§ Objective:
Count the lines in the items below that contain the string "Viewport", matching case exactly, and give only the number.

§ Data shown:
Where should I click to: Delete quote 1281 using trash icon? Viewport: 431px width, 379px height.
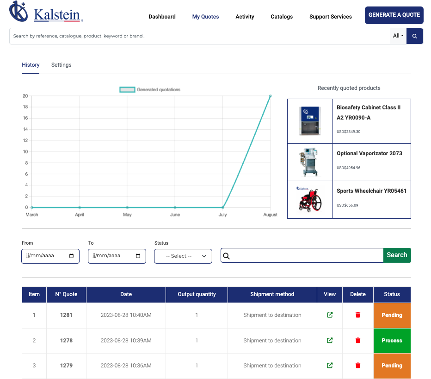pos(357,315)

==

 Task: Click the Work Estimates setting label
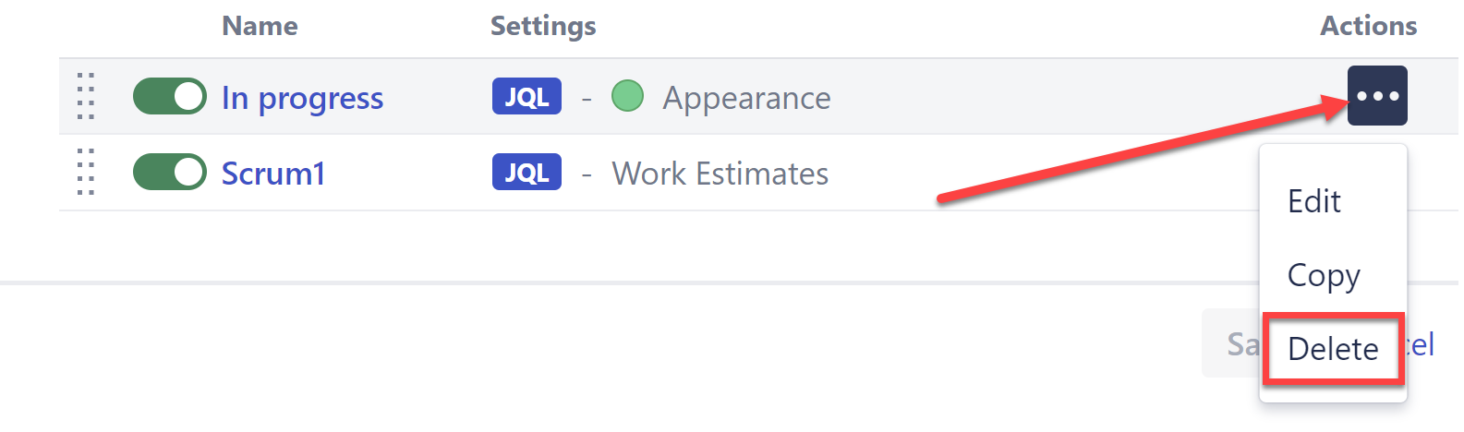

* * *

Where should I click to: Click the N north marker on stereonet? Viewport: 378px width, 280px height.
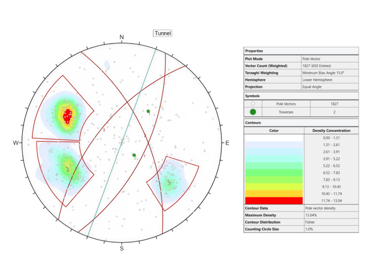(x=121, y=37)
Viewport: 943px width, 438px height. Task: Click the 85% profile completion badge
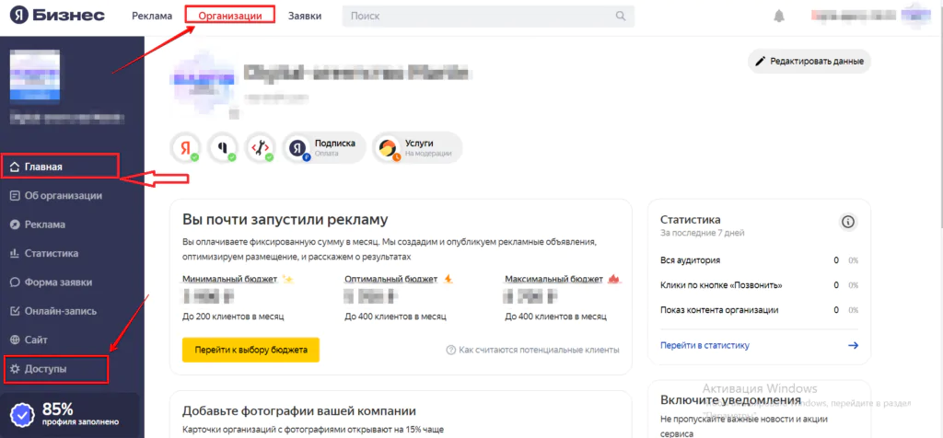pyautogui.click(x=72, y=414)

§ Output of the task:
3